Shattered (a/k/a Rogue Finds a Boyfriend got a major bump up the TBR due to the fact that it seemed to be extremely polarizing. Although I don’t read reviews before I’ve read a book, I do check out how many stars various books earned from my GR compadres. Morbid curiosity leads me to immediately want to read something that has an overwhelming amount of either 1 Star or 5 Star ratings and not much in between. Boy did this one fit the bill!
Some things I know for certain. Things like I love me some YA and tales of dystopian societies suit me just fine. I wasn’t surprised to find myself not hating Shattered at the start. The world building was solid and there was a nice little hodge-podge of storylines running. Sometimes a little bit of everything is just what the doctor ordered and at least this one made no qualms that it was going to be lovey-dovey.

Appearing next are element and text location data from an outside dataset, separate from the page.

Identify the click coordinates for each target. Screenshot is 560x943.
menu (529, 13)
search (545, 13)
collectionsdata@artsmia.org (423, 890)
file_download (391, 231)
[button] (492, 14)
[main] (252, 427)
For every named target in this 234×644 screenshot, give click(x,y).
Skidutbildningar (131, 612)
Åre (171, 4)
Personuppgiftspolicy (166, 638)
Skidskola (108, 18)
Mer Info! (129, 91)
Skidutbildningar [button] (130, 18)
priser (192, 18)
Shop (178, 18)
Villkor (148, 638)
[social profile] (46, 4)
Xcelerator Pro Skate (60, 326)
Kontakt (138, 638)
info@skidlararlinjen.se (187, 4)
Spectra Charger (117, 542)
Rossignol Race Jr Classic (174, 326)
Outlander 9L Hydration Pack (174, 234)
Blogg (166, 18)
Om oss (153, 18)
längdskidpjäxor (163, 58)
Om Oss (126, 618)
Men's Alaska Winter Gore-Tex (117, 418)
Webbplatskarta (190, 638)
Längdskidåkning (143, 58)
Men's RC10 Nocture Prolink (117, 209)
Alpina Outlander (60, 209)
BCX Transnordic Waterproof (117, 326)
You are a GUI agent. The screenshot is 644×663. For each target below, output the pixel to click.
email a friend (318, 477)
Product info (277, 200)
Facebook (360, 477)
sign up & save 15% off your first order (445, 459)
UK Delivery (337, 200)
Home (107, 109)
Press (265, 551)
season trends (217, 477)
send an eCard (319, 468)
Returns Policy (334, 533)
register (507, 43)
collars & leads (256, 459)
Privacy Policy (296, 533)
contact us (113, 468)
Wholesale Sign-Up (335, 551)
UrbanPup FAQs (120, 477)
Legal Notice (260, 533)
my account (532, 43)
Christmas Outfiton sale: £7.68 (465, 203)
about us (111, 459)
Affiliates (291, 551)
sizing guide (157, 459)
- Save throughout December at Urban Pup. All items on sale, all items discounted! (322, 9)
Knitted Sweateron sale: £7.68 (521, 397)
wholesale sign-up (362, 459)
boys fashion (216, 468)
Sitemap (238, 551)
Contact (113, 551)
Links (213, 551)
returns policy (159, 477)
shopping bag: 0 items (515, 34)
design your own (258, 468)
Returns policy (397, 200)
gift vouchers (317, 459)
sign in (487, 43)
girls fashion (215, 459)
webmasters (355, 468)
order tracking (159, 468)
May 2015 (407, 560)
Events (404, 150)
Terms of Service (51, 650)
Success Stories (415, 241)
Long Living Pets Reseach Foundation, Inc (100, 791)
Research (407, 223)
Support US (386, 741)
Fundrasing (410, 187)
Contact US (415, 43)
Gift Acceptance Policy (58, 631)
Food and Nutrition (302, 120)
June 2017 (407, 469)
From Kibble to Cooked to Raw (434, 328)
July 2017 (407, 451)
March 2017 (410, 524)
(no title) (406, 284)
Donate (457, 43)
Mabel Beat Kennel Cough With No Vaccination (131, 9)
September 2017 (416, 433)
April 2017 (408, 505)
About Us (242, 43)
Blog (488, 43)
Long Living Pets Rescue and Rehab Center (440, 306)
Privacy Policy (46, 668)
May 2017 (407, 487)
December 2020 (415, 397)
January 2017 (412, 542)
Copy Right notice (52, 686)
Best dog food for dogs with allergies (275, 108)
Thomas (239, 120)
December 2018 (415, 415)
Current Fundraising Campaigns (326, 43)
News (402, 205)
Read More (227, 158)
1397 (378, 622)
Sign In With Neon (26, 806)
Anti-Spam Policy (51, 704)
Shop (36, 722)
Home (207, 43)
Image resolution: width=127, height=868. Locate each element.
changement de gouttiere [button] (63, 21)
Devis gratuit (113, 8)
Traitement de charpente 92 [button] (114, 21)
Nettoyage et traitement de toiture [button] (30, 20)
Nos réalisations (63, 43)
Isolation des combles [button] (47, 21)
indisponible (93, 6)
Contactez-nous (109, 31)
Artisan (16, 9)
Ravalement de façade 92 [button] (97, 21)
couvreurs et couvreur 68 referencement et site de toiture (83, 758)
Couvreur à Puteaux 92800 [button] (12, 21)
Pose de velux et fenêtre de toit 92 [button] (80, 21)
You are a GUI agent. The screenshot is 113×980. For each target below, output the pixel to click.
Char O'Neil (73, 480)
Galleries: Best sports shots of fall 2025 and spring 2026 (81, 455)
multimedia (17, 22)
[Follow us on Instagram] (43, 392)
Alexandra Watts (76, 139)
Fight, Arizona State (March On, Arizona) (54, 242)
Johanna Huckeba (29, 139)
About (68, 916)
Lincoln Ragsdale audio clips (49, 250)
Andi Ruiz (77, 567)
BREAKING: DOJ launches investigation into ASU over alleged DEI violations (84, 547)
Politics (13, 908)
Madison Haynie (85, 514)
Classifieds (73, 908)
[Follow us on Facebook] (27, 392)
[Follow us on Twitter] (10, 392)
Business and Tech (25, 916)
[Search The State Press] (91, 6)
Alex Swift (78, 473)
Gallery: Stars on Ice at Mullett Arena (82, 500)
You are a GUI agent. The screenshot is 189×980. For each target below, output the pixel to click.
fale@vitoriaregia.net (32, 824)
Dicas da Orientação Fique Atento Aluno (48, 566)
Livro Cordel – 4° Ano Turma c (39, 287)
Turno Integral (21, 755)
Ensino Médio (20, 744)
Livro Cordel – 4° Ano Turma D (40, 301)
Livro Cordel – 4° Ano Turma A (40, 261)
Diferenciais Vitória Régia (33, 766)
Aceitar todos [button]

Seriously, if you were deprived of human contact your entire life for fear of killing whoever you touched, wouldn’t one of your top priorities maybe be just being able to feel someone else’s skin (some days maybe even as much as you wanted food and sunshine)????
One thing that just JUMPED out at me was how much Tahereh Mafi likes WORDS. Lots of words. Most of them pretty simple, but a quantity that more than made up for the quality. I found myself flipping to the back cover to see if English was her first language. English offers plenty of opportunity to use 100 words when 10 would suffice, so I thought perhaps Mafi was very proud of how fluent she was in a second language. So much for that line of thinking. Turns out she’s from Connecticut. Huh. I let it ride for the first 100 pages or so, but eventually found that tiny sliver in my foot was starting to feel like an entire tree wedged under my skin. I’m a trooper, so I squirmed and complained my way through the excessive use of language only to find myself pleasantly surprised that around the 2/3 mark Mafi started getting to the point and cutting out the extra verbiage. And then things took an interesting twist. Interesting enough that I’m intrigued where Juliette’s story will lead in Book #2. Mafi has a new (old???? read it and you’ll understand) idea and I’m intrigued. Maybe even enough to break my rule of “Never Read Past Book #1 in a Series”, so I have to give her some props. The cover art, however, is almost unforgiveable. Lucky for Mafi/the publisher/the artist so many were reading this book. I would have NEVER picked up something that looked like an episode of “Project Runway” otherwise.